Aquí estoy yo, impactado por un mar de emociones encontradas, frente a la casa de Sábato, en el 2008. |
Ahora que te has marchado, Sábato, las cosas van a seguir igual de tristes y absurdas que siempre. No puedo llorar tu muerte, porque hay algunos, como tú, para los que ese estado no es más que una etiqueta y una promesa de paz. Pero como tú mismo escribiste en tus diarios de vejez, "lo más hermoso de la vida es la gratitud", y es eso lo que quiero yo ahora: darte las gracias por haber hecho de mi vida, de este mundo que compartimos los hombres, algo diferente, por haber traído a habitar entre nosotros tantas páginas maravillosas. Por haber hecho de la literatura algo mucho más vívido y real de lo que nadie imaginó que sería nunca, por haber sido un tan buen padre literario y una figura a la cual admirar y querer seguir.

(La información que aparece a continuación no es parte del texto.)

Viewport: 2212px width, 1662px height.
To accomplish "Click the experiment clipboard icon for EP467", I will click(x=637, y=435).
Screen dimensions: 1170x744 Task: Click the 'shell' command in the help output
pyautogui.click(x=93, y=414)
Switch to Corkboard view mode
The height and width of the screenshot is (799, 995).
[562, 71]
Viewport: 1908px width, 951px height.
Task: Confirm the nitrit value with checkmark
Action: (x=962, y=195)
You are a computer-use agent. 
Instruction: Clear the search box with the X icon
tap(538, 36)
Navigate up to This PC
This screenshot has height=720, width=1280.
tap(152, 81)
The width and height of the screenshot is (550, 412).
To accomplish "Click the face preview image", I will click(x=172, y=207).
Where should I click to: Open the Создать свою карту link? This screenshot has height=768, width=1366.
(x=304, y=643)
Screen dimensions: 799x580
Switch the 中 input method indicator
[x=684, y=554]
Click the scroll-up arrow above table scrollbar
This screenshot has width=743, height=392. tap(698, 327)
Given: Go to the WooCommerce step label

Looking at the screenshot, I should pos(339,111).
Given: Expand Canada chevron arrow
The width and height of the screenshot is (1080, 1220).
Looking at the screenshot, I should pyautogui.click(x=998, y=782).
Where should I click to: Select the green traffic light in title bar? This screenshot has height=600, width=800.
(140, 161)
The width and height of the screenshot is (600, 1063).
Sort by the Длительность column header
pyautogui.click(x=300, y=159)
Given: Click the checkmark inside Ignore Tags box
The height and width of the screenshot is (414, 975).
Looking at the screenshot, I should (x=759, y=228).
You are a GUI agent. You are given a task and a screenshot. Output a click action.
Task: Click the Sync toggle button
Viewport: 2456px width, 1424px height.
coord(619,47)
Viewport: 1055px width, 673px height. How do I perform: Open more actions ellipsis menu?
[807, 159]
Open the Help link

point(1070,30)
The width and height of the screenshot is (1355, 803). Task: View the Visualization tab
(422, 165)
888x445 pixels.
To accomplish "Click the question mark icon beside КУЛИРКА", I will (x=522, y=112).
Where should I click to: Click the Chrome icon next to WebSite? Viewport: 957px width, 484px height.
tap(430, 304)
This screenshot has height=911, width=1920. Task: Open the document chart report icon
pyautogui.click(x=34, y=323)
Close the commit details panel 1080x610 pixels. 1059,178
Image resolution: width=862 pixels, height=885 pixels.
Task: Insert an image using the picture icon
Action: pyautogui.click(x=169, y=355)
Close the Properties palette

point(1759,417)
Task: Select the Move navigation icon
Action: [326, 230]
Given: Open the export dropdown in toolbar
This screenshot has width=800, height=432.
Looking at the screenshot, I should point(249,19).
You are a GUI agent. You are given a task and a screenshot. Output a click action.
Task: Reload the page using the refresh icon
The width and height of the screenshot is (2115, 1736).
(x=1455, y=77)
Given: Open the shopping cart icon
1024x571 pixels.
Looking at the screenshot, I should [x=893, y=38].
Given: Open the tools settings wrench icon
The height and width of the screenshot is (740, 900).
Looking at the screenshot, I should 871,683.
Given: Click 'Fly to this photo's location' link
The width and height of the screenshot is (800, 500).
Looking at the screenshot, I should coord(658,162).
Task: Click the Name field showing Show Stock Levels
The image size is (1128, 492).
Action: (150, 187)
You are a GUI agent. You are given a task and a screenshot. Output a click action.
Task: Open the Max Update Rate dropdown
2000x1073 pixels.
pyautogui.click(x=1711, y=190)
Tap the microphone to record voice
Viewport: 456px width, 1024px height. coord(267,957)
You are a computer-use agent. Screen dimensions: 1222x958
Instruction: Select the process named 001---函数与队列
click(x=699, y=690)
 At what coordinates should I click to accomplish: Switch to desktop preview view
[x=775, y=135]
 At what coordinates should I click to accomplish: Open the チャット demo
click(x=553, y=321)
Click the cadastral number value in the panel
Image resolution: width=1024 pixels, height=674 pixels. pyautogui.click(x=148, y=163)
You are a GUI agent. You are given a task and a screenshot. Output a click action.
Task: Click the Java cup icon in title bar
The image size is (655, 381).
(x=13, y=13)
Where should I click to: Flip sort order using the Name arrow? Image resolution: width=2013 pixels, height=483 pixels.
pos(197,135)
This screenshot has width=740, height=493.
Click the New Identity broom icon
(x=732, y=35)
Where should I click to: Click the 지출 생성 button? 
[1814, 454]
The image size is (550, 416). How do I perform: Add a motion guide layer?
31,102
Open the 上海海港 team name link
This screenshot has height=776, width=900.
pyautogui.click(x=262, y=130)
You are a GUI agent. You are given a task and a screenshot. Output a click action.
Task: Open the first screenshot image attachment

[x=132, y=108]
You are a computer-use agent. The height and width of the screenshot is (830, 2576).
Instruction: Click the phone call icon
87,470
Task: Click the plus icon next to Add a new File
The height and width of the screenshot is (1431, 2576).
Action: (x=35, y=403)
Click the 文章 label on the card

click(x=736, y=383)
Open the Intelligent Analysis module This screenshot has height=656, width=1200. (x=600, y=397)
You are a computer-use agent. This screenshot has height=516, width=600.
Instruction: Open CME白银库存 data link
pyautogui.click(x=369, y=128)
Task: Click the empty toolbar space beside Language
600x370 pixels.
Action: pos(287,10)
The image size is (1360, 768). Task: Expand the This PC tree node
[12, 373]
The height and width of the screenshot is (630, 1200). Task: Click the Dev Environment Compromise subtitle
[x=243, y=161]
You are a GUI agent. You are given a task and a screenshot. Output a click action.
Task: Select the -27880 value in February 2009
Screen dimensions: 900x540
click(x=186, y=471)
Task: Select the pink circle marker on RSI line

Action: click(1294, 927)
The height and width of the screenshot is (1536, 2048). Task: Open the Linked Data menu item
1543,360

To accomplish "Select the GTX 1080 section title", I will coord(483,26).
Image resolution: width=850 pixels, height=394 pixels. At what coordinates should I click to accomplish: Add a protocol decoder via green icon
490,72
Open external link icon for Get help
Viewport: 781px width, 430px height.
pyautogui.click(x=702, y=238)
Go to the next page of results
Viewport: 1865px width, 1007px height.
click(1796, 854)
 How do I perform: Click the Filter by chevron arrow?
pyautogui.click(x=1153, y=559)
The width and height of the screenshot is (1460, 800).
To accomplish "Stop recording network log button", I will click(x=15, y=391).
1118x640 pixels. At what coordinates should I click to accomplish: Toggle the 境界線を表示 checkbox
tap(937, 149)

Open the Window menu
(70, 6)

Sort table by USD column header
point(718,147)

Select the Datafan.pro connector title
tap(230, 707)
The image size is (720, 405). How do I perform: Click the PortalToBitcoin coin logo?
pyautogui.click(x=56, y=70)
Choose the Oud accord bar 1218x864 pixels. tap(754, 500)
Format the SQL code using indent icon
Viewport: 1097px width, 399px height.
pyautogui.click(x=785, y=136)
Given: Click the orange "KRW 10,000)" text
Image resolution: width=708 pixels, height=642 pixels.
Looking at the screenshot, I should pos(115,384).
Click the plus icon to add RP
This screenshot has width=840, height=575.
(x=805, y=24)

La muerte, Sábato... ése es uno de los temas de los que más me hubiera gustado sentarme a conversar contigo. Porque supiste sentirla, entenderla y, a tu modo, quererla. Sé que ahora la agradeces, que para tí es la última victoria, esa que, al fin, te dará la Paz que nunca pudo darte el mundo. ¿Grabarán sobre tu tumba ese hermoso epitafio que inmortalizaste en Abbaddón el exterminador? Ese que dice:
Ernesto Sabato
Quiso ser enterrado en esta tierra
con una sola palabra en su tumba
PAZ
No lo sé, y tal vez no importe. La guerra que quisiste librar a lo largo de toda tu vida continuará en las vísceras de nosotros, tus lectores. Tú, al fin, podrás descansar, satisfecho más allá de toda autocrítica (porque nunca te tuviste mucha compasión) de haber logrado tantas cosas, de haber cosechado tanto, y de haberte ganado no sólo la admiración, sino también el más sincero cariño de los que hemos tenido el placer de leerte.
Mis palabras son torpes, lo sé. Es difícil tener la cabeza clara y tratar de ordenar las ideas cuando uno está sumergido en un estado emocional como este en el que me encuentro. Es difícil, además, hablar de todo lo que eres y has sido, de lo que seguirás siendo. Pero hago lo que puedo, Sabato, hago lo que puedo... Puedes tener por seguro que esta noche voy a levantar una copa muy en alto, más alto de lo que he levantado nunca una copa, para brindar por tu memoria. Y puedes estar seguro, también, de que otros imitarán ese gesto.
Hoy es sábado (curiosa casualidad lingüística, casi se diría que has elegido el día a propósito), y no quiero dejar de cumplir con mi tradición musical sabatina. Así que la de hoy te va dedicada muy especialmente, Sábato, porque sé lo mucho que admiraste y sentiste esta canción, y porque todavía no encuentro formas suficientes de demostrar mi gratitud. Ahora ustedes, mis queridos lectores: una copa en alto, que hoy ha muerto un verdadero Genio. Hasta siempre, Ernesto Sábato.